As someone whose last 8 years of professional work have been largely split betwe...

thecoffman · on Sept 7, 2013

Interesting - I found the lambda syntax of LINQ to be quite "Ruby like"

  someList.FindAll(i => i < 2)
    .Select(i => i * 2)
    .GroupBy(i => (i % 2) == 0 ? "even" : "odd")

Is about as close to Ruby's Enumerable as I've found in a mainstream/enterprise language (unless you include Scala).

icambron · on Sept 7, 2013

Yeah, I mostly of agree with that and sort of said so in my post. Not sure it has much impact on my central point though.

One really key difference with LINQ is that it doesn't produce arrays (or dictionaries, as in your example); it produces Enumerators, which you then have to do call toList() or toDictionary() on. That laziness is actually an awesome feature and my favorite thing about LINQ, because it can massively improve performance by shortcutting work and not creating intermediate arrays. You can even work on infinite sequences with it. Besides performance, it's just tastier. It's so great I actually wrote a Ruby library to imitate it: https://github.com/icambron/lazer

VexXtreme · on Sept 7, 2013

Is LINQ really fast/performant though? Wouldn't the above expression cause three sequential loops to run?

One of the biggest performance issues I've seen with modern .NET code is people abusing LINQ and lambdas. Chaining functions like this is most decidedly not fast. I once wrote a library that had do do some heavy signal processing on large data sets, and since I wanted to ship the first version as soon as possible, I just used LINQ in a lot of functions to save time. It wasn't very performant so later I rewrote most of the functions to use standard native code such as loops for iteration, hashmaps for caching and all sorts of improvements like that. I completely got rid of LINQ in that version and for many functions the runtime went down from something like 500ms-1000ms to microsecond area.

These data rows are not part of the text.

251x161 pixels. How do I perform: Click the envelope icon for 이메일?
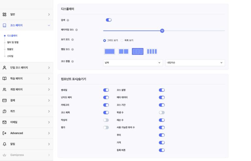click(x=5, y=122)
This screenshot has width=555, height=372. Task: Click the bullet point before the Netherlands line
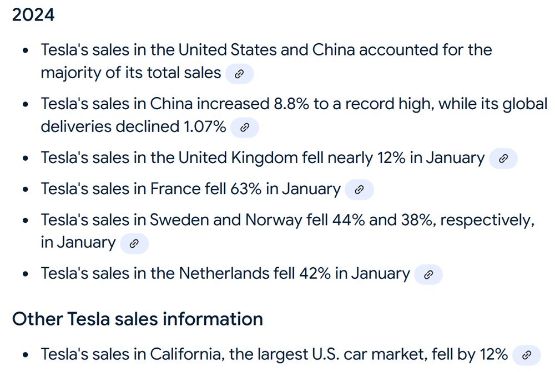point(26,274)

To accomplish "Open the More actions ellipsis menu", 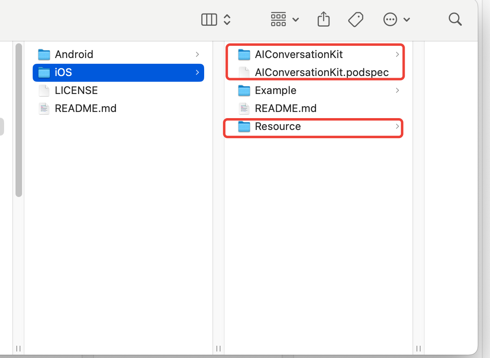I will [x=396, y=19].
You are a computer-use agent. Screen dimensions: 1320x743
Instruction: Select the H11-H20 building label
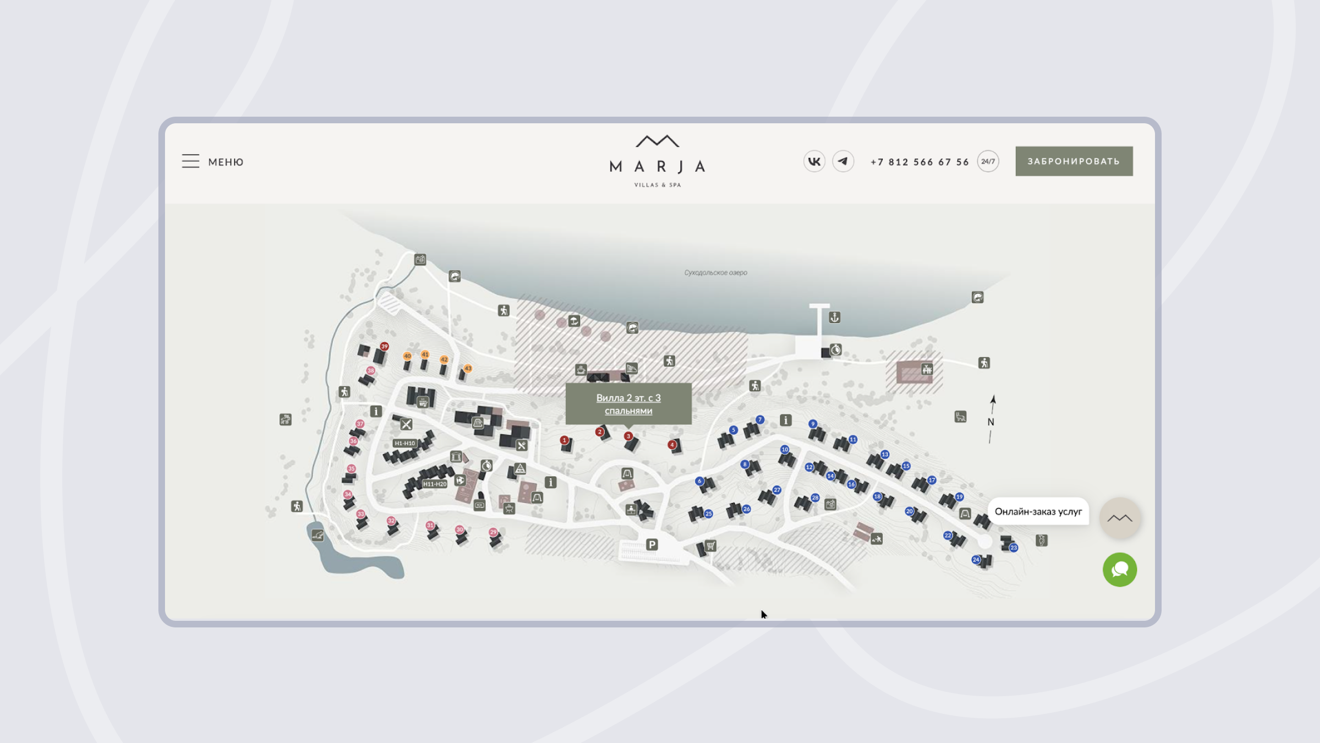coord(435,484)
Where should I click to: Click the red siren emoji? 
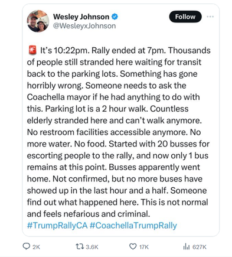[32, 50]
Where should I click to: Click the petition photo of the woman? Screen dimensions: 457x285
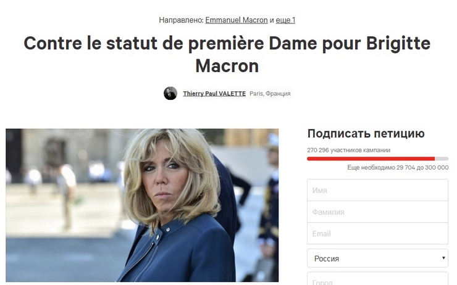point(142,205)
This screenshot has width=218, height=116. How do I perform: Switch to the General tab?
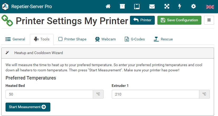tap(15, 39)
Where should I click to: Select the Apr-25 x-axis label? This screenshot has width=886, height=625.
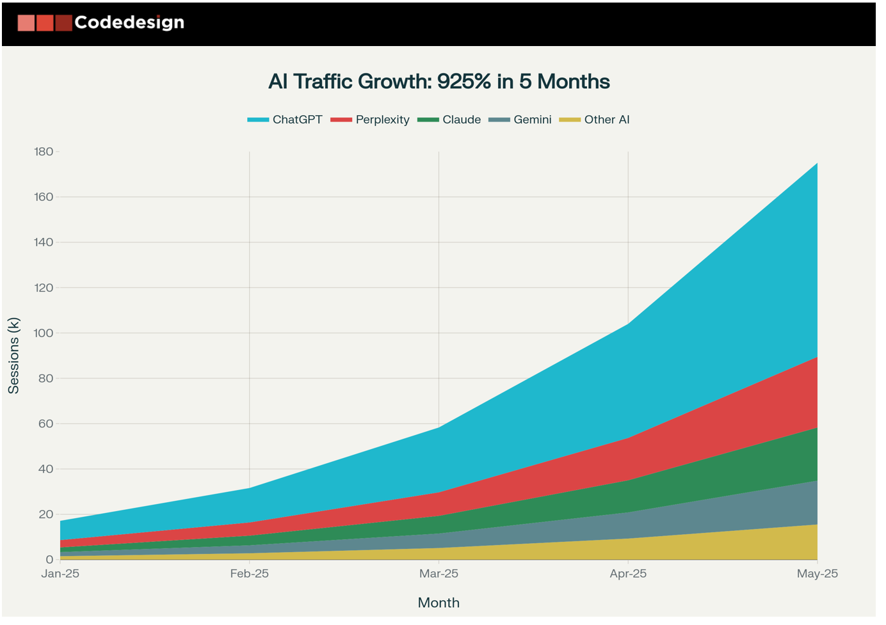pyautogui.click(x=627, y=574)
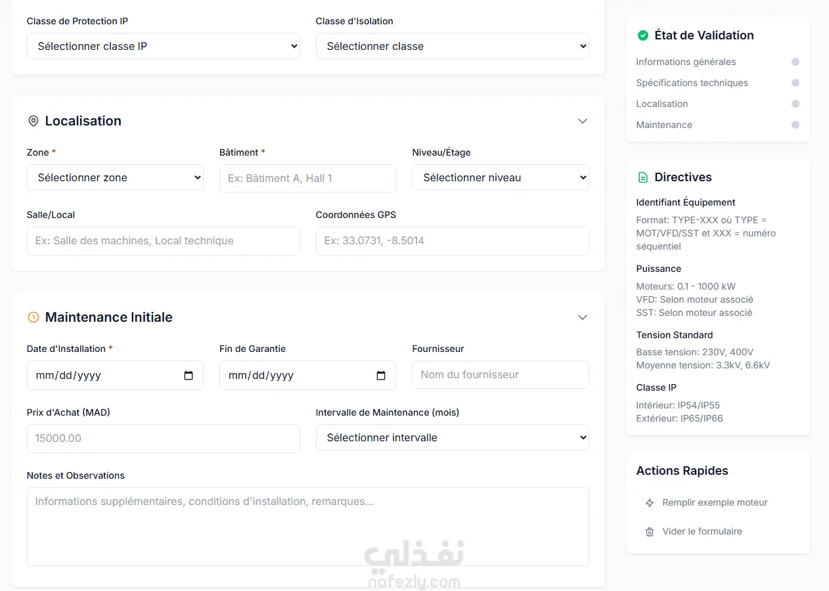Click the Notes et Observations text area
Viewport: 829px width, 591px height.
[x=307, y=526]
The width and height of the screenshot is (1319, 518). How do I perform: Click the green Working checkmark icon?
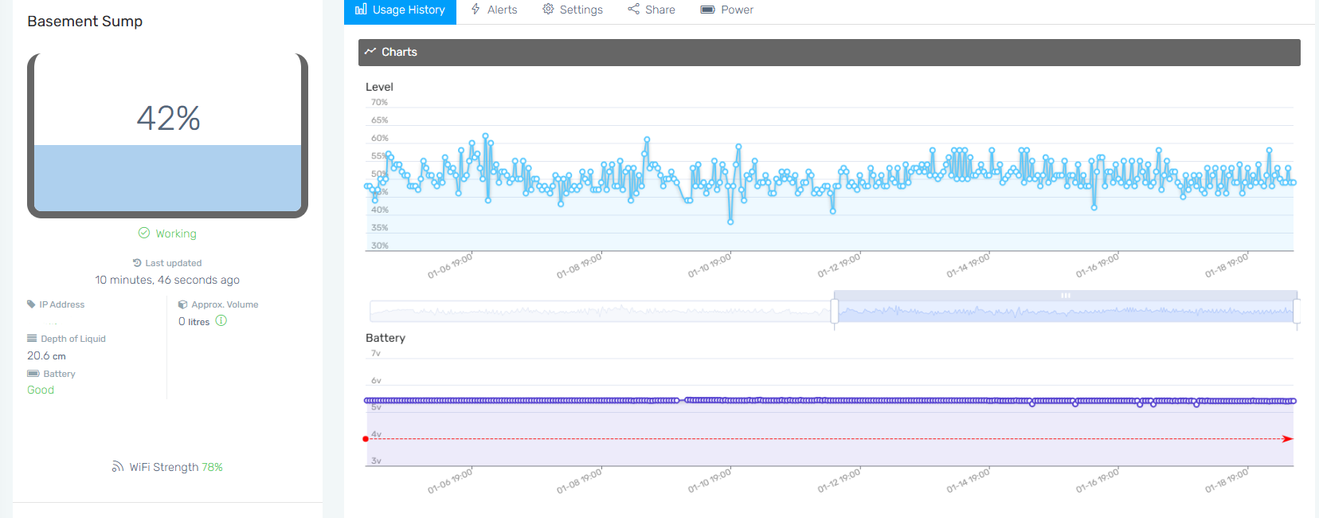click(x=144, y=233)
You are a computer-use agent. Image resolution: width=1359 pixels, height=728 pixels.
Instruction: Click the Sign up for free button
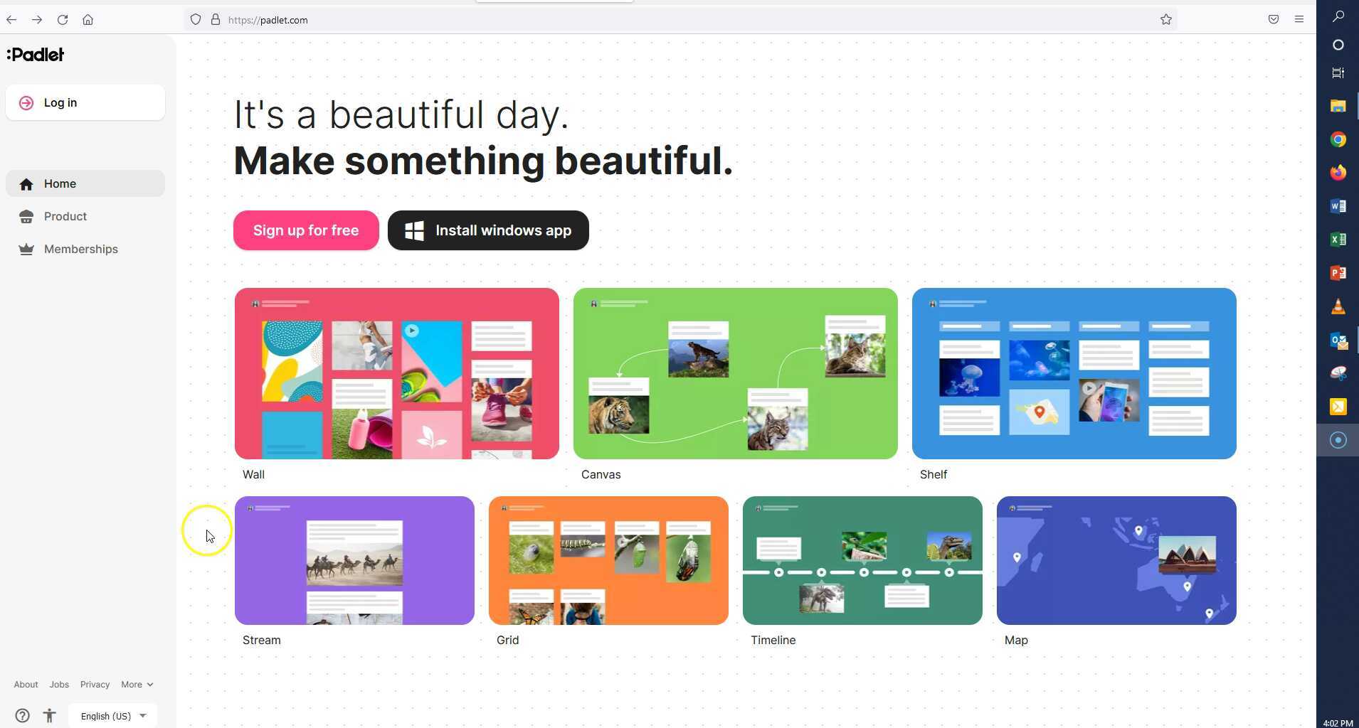click(305, 230)
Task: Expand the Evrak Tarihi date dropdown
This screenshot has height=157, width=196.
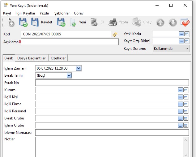Action: (x=69, y=75)
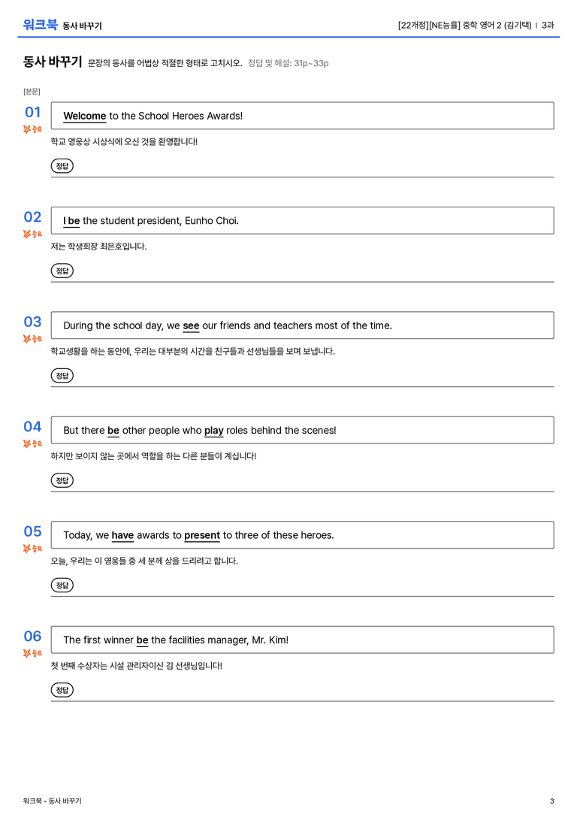The width and height of the screenshot is (577, 817).
Task: Click the sentence box starting 'Welcome to the School'
Action: (x=303, y=116)
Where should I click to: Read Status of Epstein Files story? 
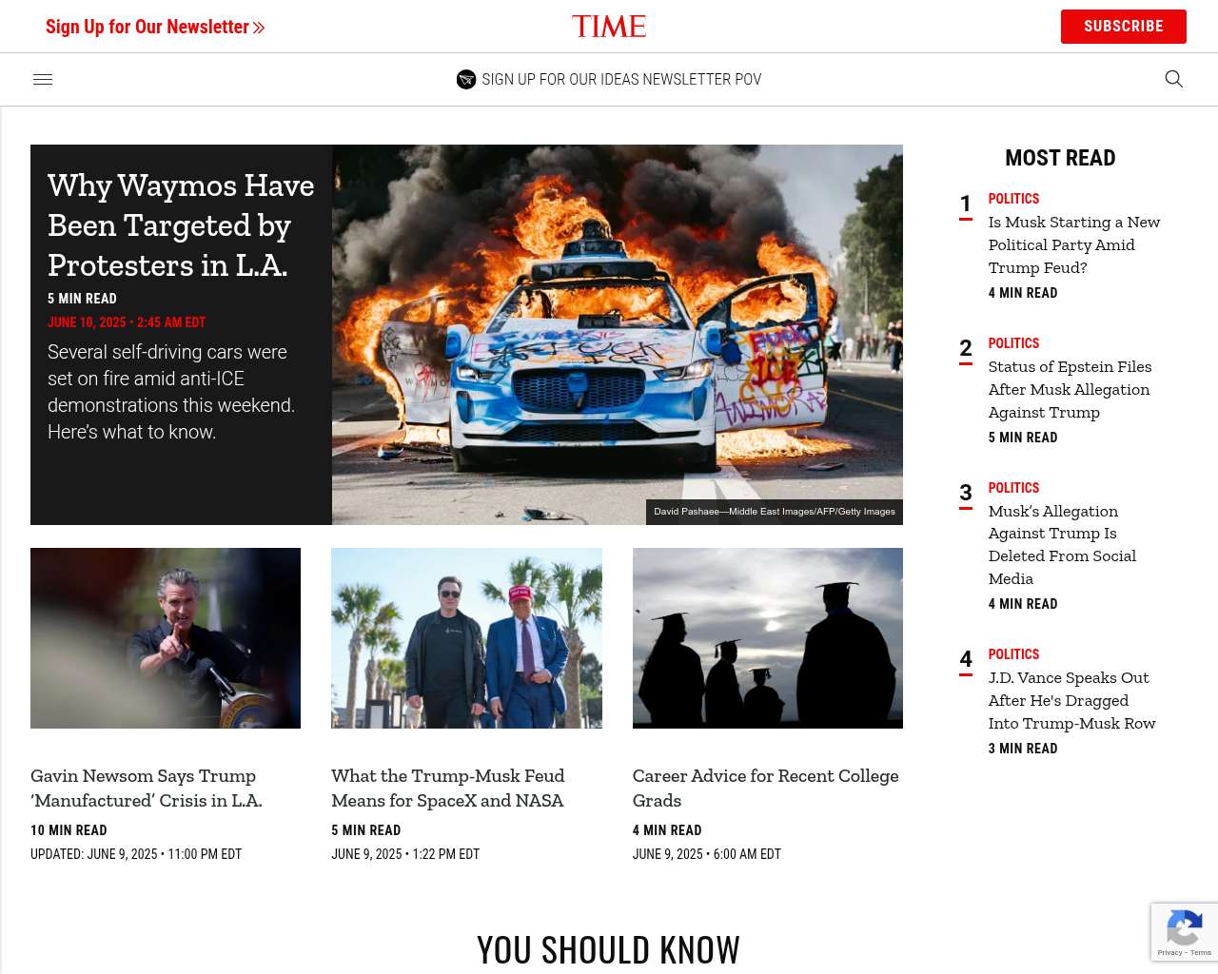(x=1070, y=389)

So sure, LINQ makes development fast and it's very nice to be able to write code such as .Skip(10).Take(50).Where(x => ...). On most web projects, it won't make a huge difference. I've seen Rails "developers" use ActiveRecord in such a way that they would create double and triple nested loops and then hit the database multiple times by using enumerable functions on ActiveRecord objects without realizing how this works, what's going on behind the curtains and so on. I've seen .NET devs do similar things using EntityFramework.

So yeah, it's convenient and all, but it can also be very dangerous when used by someone who doesn't understand the fundamentals behind these principles.

icambron · on Sept 7, 2013

> Wouldn't the above expression cause three sequential loops to run?

No, it wouldn't; that's the really important point about LINQ I was, clumsily, trying to express above [1]. Take this admittedly totally contrived example:

  someList
    .Where(i => i % 2 == 0)
    .Select(i => i + 7)
    .Take(5)

This is not equivalent to a bunch of sequential loops. What it is is a bunch nested Enumerators. Here's how it works. It gets the list's Enumerator, which is an interface that has a MoveNext() method and a Current property. In this case, MoveNext() just retrieves the next element of the list. Then Where() call wraps that enumerator with another enumerator [2], but this time its implementation of MoveNext() calls the wrapped MovedNext() until it finds a number divisible by 2, and then sets its Current property to that. That enumerator is wrapped with one whose MoveNext() calls underlying.MoveNext() and sets Current to underlying.Current + 7. Take just sets Current to null after 5 underlying MoveNext() calls.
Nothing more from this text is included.